Electrical Properties of Alkaline Earth Sulfides and Implications for the Interior of Mercury

Abstract

Alkaline earth sulfides are possibly abundant in the mantle of Mercury, and knowledge of their melting and transport properties is needed to investigate the structure of the planet. We report electrical experiments at pressures in the range 2–5 GPa and at temperatures up to ∼2,400 K on proposed analogs of natural sulfides, that is, Ca_1-xMg_xS with minor impurities. Electrical conductivity increases nonuniformly with temperature with no systematic dependence on cation composition. At relatively low temperatures (near 1,100 K), the conductivities span a wide range, whereas at higher temperatures the values converge within ∼0.5–7 S/m at 1,800 K and 5 GPa. The conductivity trends are complex, and likely reflect contributions from divalent cations, alkali metal and carbon impurities, which would similarly contribute to the conductivity of Mercury's crust and mantle. Melting is identified by a sharp increase in conductivity between ∼1,850 and 2,100 K at 5 GPa. These transition temperatures are consistent with the presence of impurities.

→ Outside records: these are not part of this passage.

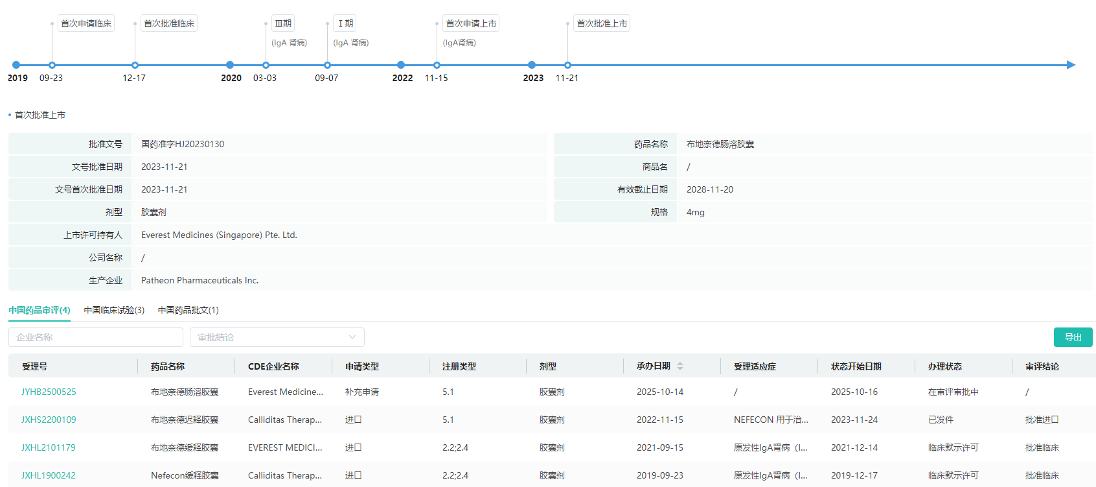Click the 2022 year dot on timeline
The width and height of the screenshot is (1096, 487).
pyautogui.click(x=401, y=65)
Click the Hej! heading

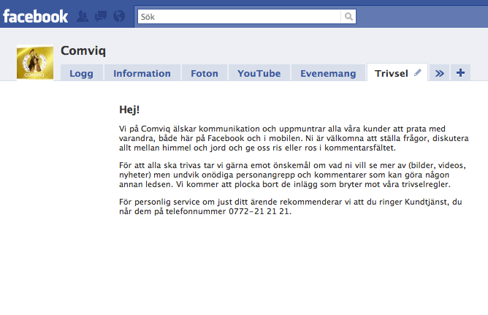129,110

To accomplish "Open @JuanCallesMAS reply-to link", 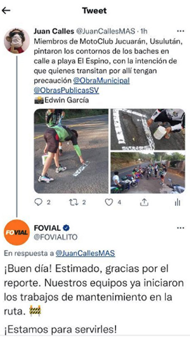I will [85, 253].
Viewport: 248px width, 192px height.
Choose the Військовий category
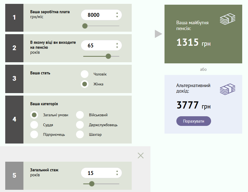[x=80, y=115]
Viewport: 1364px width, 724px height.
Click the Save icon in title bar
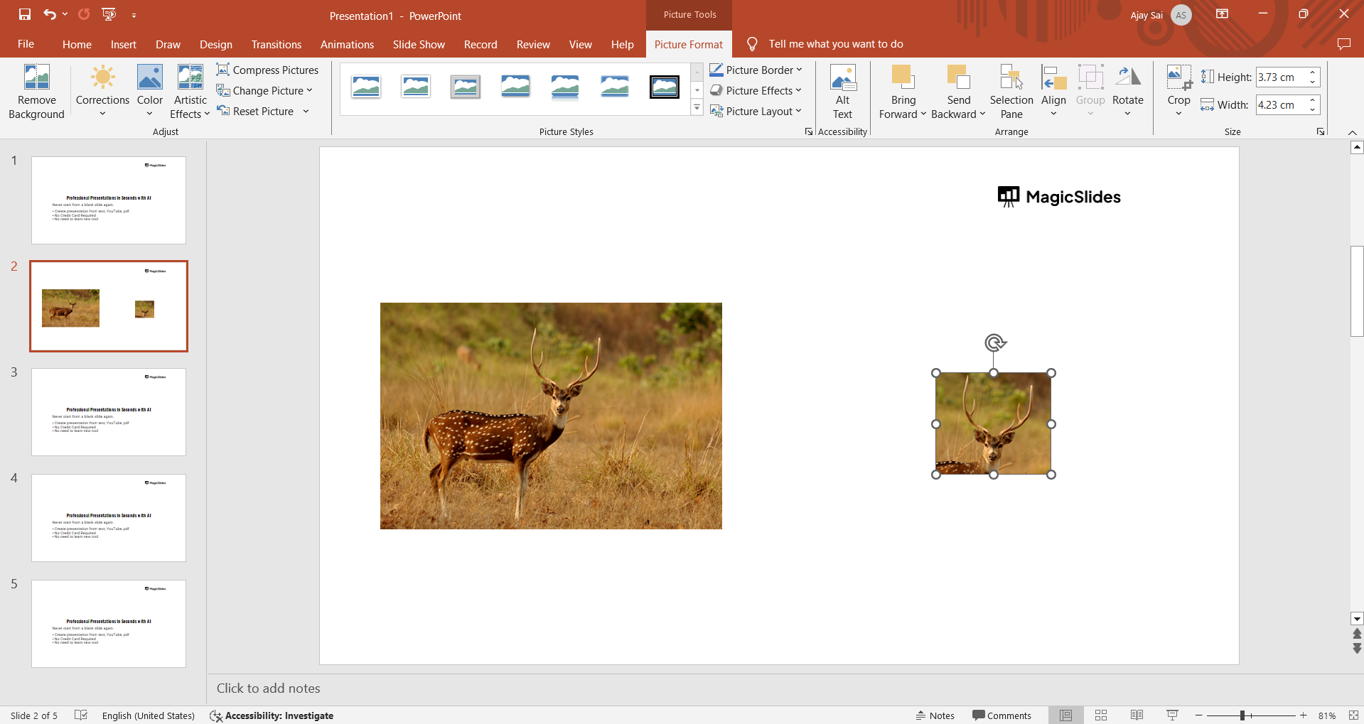tap(25, 14)
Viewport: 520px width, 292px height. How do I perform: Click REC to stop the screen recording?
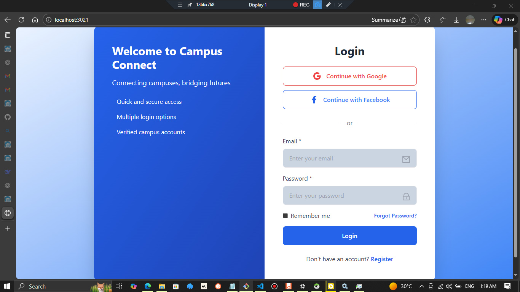301,5
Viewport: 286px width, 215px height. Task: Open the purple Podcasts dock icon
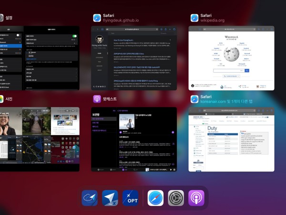click(x=196, y=198)
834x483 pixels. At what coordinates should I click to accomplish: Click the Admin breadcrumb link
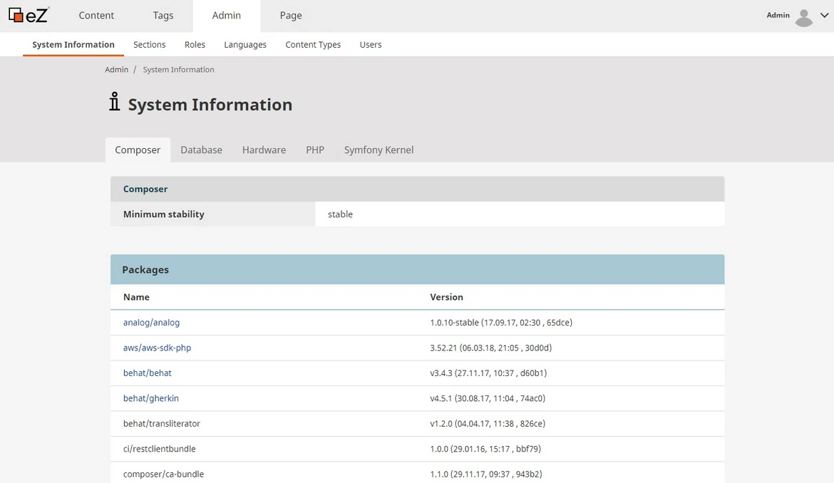pos(116,69)
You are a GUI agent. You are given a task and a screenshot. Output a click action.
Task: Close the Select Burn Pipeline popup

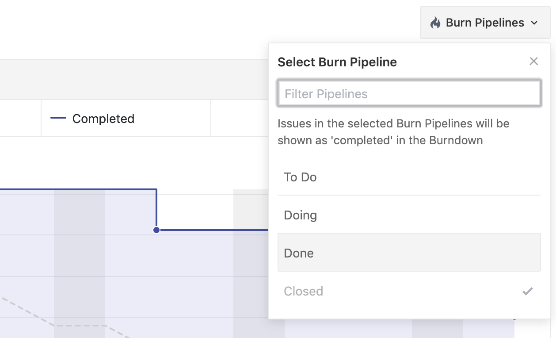[x=534, y=61]
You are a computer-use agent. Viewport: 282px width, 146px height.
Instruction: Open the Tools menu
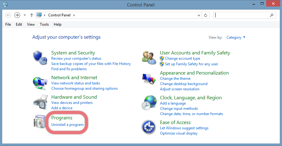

Using electrical studies on relevant silicate minerals and petrological observations, we developed electrical conductivity-depth profiles of Mercury's silicate portion. Depending on the interconnectivity of the sulfide phase, the conductivity at the base of the mantle containing 8 vol.% sulfide ranges from ∼0.2 to >8 S/m. Our results can be tested with future observations from the ESA-JAXA BepiColombo mission.